И вот Мокрый Валах Йона и его родственник с перевязанной шарфом рукой постучали в монастырские ворота. Их очень удивило, что за воротами раздался враждебный лай. Они постояли, Йона положил к ногам мешок с известью, снова постучал в ворота, собака залаяла еще громче, и было слышно, как она натягивает цепь. Обычно в монастыре не держат собак, и Йона сказал своему родственнику: «Держат собаку, потому как они женщины. Страх разбирает!» Родственник поправил свой шарф и спросил Йону: «Кого ж они боятся? Кто на них нападет?»
Собака полаяла, полаяла, потом ей надоело или она устала, и, проскулив напоследок, она умолкла. Йона и его родственник прислушались, не раздастся ли человеческий голос или шаги, не откроется ли где-нибудь дверь, не кашлянет ли кто и так далее, однако ничто не подсказывало, что за воротами есть люди. До ушей их достигал лишь монотонный шум, это шумела река. Река текла совсем рядом с хозяйственными постройками монастыря, делала поворот и разбивалась о южный скалистый скат. Наверху на скате, на маленьком каменном козырьке, под которым пастухи когда-то прятались от дождя, была построена церковка, прилепившаяся к берегу, как ласточкино гнездо. Деревянный мост с расшатанными перилами соединял оба берега реки, по нему можно было пройти от хозяйственных построек к церковке.
Отовсюду веяло запустением, заброшенностью, как будто здесь уже лет сто не появлялась ни одна живая душа. Йона нажал плечом на ворота, раздался недовольный скрип и свирепый собачий лай. Собака, привязанная под навесом, до отказа натянула цепь и, встав на задние лапы, порывалась кинуться на незваных гостей. Двор был пуст, заброшен, как и все постройки. Обитаемой тут казалась только северная двухэтажная часть монастыря, давно не штукатуренная, с потрескавшимся фасадом. На втором этаже на деревянные перила веранды был накинут половичок, с этого места во двор спускался вытертый до блеска деревянный желоб – для чего он служил, понять было трудно.

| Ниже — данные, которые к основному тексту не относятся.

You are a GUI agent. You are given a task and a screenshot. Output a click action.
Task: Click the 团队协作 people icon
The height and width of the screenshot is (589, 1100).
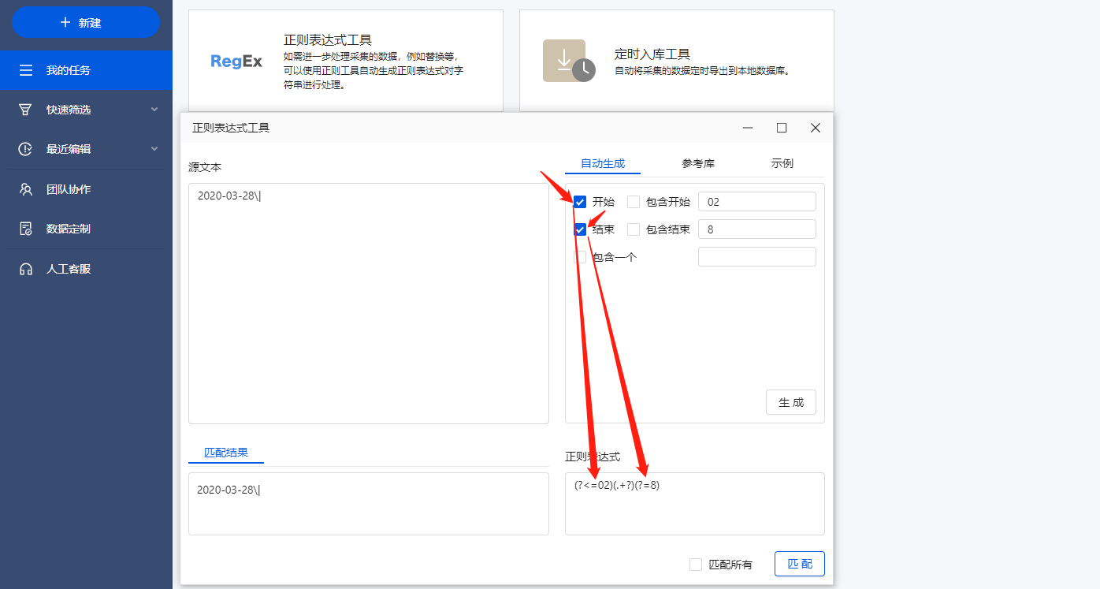pos(26,189)
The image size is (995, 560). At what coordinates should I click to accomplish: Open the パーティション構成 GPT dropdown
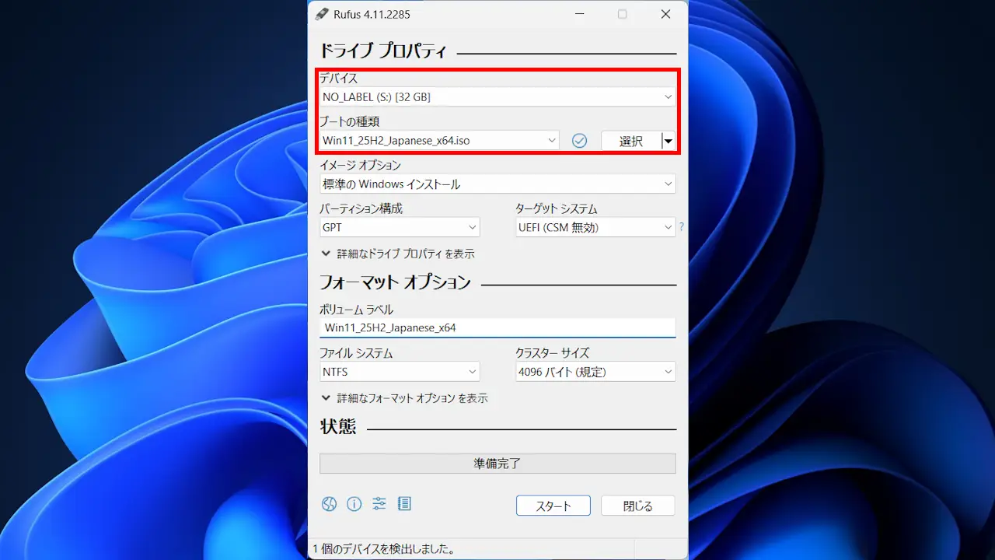400,228
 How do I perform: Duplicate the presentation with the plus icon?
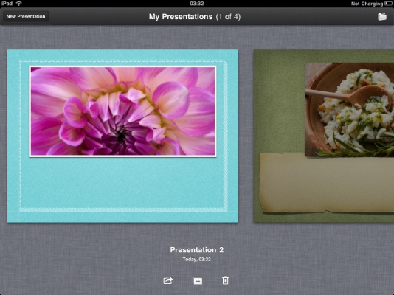pyautogui.click(x=197, y=280)
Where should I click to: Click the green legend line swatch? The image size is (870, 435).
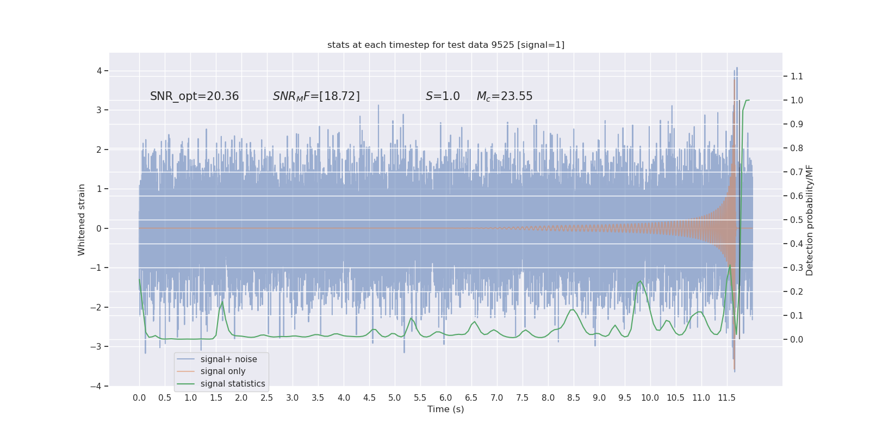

Увидев, как облупилась на доме штукатурка, Йона заметил своему родственнику, что стену эту давно следовало побелить и что они правильно поступили, согласившись сделать небольшой крюк и отнести монахиням негашеную известь. «Монастыри должны быть белыми!» – сказал он, а его родственник, который шел за ним по пятам и все оглядывался, опасаясь, как бы собака в ярости не порвала цепь, отозвался: «Это уж конечно!» Собака охрипла от лая, устала и ушла под навес.
«Никого нет!» – сказал Йона.
Он осмотрелся в поисках тени, короткая тень ложилась недалеко от навеса, там стояли деревянные козлы, рядом – кучка распиленных дров, пила и забитый в колоду топор. За козлами зияла открытая дверь сарая с высоким деревянным порогом. Когда Йона и его родственник заглянули в открытую дверь, они увидели, что сарай пуст, а когда-то он служил конюшней – сохранилось стойло с вбитыми в него железными кольцами. Они сели на высокий деревянный порог, в спину веяло холодом. Родственник Йоны стал подтягивать узел своего темно-розового шарфа, чтоб поднять руку в гипсе повыше. Река равномерно шумела за оградой, в шум этот врезалось шипение и что-то глухо шлепнулось.
Они обернулись и увидели, что со второго этажа по деревянному желобу соскользнула увечная монахиня и шлепнулась на землю. Обеими руками она продолжала держаться за края желоба. Смотрела она на них не слишком приветливо, но ненависти в ее глазах не было. Скорее можно было сказать, что около них приземлилось бесконечно измученное, обесцвеченное временем существо, даже взгляд монахини был бесцветным – так по крайней мере показалось Йоне. Он мысленно перекрестился и шепнул на ухо своему родственнику: «Перекрестись мысленно!» Тот оставил в покое узел своего темно-розового шарфа и широко перекрестился здоровой рукой.
Река все так же шумела и билась о скалистый берег, и лишь глухой этот ропот отделял пришельцев от монахини. Йона поднял мешок с негашеной известью и встал с порога. Увечная не то прошипела, не то просипела что-то и сильно, почти по-мужски отталкиваясь, стала подниматься обратно по желобу на веранду. В эту минуту открылись ворота и во двор вошли беспамятная с корзиной грибов и Шушуев. Шушуев нес на плече срубленное дерево, на другое плечо он закинул топор и подпирал им дерево, распределяя его вес на оба плеча.
Можно сказать, что все трое мужчин были одинаково удивлены встречей. Больше удивились все-таки Йона и его родственник, не понимавшие, с чего это Шушуева занесло в женский монастырь. Они смотрели, как он прошел мимо них с деревом на плече, как он сбросил его рядом с козлами, чтобы распилить и наколоть топором, и как, пока он отряхивал рубаху, во двор по-свойски вошла большеголовая рыжая коза. Это была коза, взятая после гибели монаха Доситея из обители Старопатица. Увечная снова спустилась по желобу, в одной ее руке бренчало ведерко. Она позвала козу, коза подошли к ней, увечная ухватила ее за шею, подтащила поближе к себе и стала доить. Тут-то и выступил вперед Йона с негашеной известью и сказал Шушуеву, что они принесли известь по просьбе мастера, у которого был уговор с монашками.
«А, известь! – сказал Шушуев и подошел к Йоне. – Надо будет ее погасить. Скоро монастырский праздник, надо побелить церковь, не то, глядишь, какой богомолец забредет. А и не забредет, коли праздник, так следует побелить. Это дело Доситей из Старопатицы каждый год делал, но Доситея больше нет, а я обещал ему помогать этим горемыкам».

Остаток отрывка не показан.